Portraits celebrating queer love and connection

Look at me like you love me — Photographer Jess T. Dugan’s new book offers an intimate exploration of identity, relations, and desire across gender and sexuality.

Coming of age as a young queer person, nonbinary photographer, Jess T. Dugan remembers the profound effect of seeing images of LGBTQ+ people and communities in fine art photography after going so long without seeing them in the broader culture.

Recognising the ways in which representation and visibility shape our sense of self and the world in which we live, Dugan set out to create To Survive On This Shore an inclusive look at older transgender adults across the United States. “The strong response to the work confirmed that people were hungry for these kinds of images,” they say. 

With their new book, Look at me like you love me (MACK), Dugan now turns inward for an intimate exploration of identity, relationships, and desire. Bringing together a selection of recent photographs from their long-term project, Every Breath We Drew, Dugan combines portraits and still life images with personal writings about love, connection, loss, healing, family, and self-knowledge. 

“For me, the pursuit of living an authentic life, of seeking expansive and inclusive love, has run alongside loss: the loss of family, of acceptance, of an easy path, of friends,” they say. “But, the other side of this loss is an urgency to live authentically, to seek beauty and liberation and self-expression and intimacy.”

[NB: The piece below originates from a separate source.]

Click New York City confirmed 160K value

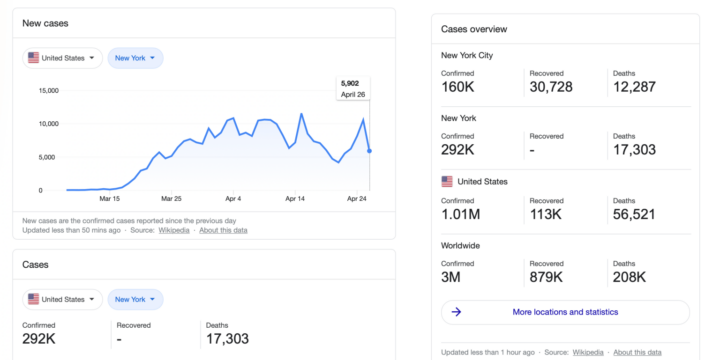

Look at me like you love me explores questions of personhood in an effort to understand what it means to be one’s true self on your own or in a relationship; be it romantic, platonic, familial, or communal. For the book, Dugan selected portraits that spoke of the connections they have made with their partner Vanessa, and close friends, as well as people they met in passing that they’d wanted to get to know better through the act of making photographs.

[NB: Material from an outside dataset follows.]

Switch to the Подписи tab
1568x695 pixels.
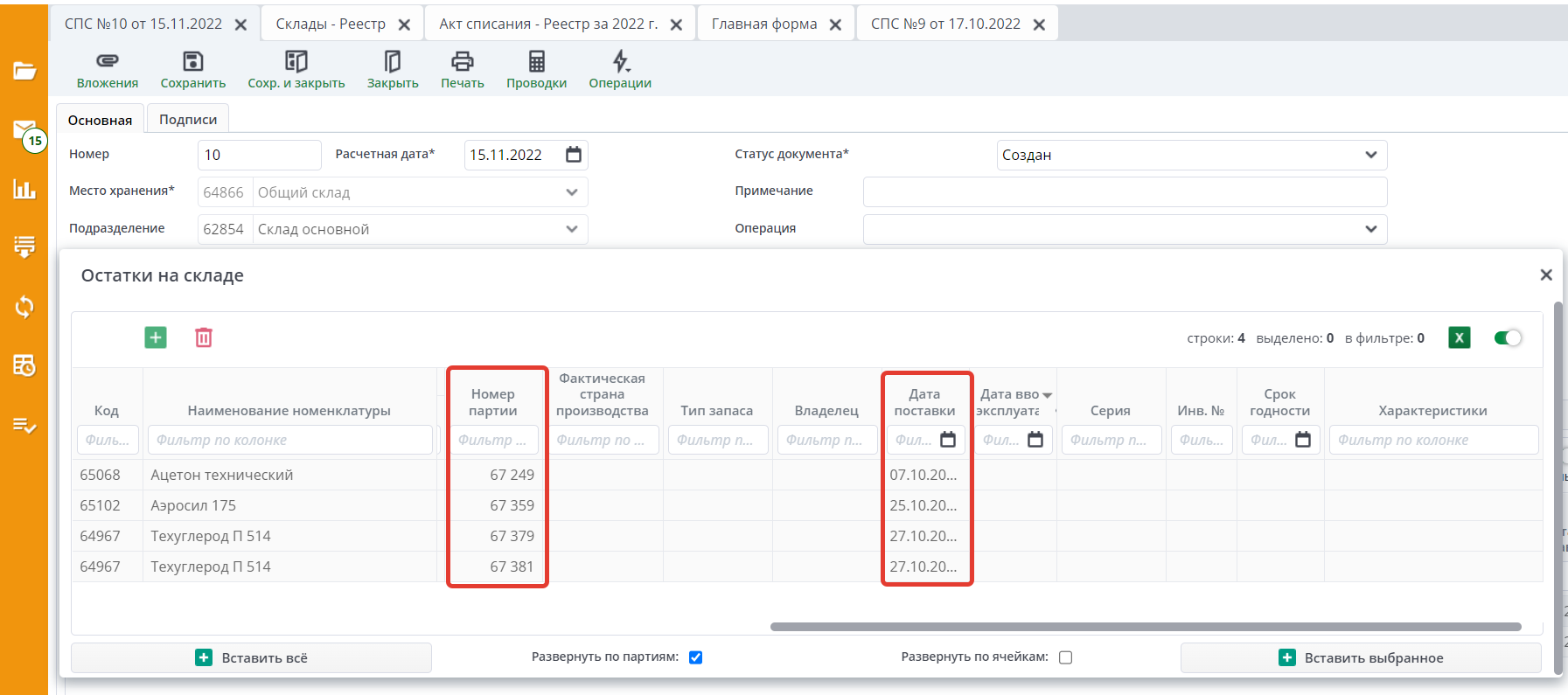(x=188, y=120)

“I’m drawn to people who possess a certain kind of energy: a gentleness, an assuredness in themselves, a combination of strength and vulnerability, a willingness and ability to be truly present and to engage with me on a deep emotional level,” they say. Dugan works slowly and collaboratively with their subjects so that each portrait becomes a fusion of artist and sitter.

The photographs are accompanied by Dugan’s poetic passages penned between March and September 2021. “I’m in my mid-thirties, I have a family, I have a child. I’m asking different questions than I was asking in my early 20s,” they say. 

“The texts come from a place of heightened self-reflection; some focus on specific memories, some on why I’m compelled to make photographs, while others focus explicitly on desire.”

Ultimately, Look at me like you love me is a testament to the universal need to be seen, cared for, celebrated, and loved for who we are. “We are all magical, beautiful, and enough,” Dugan says. “I want my subjects to feel that way when I photograph them and I want viewers to feel that way, too. At its core, my photography is a validation of life.”

Look at me like you love me is out now on MACK Books.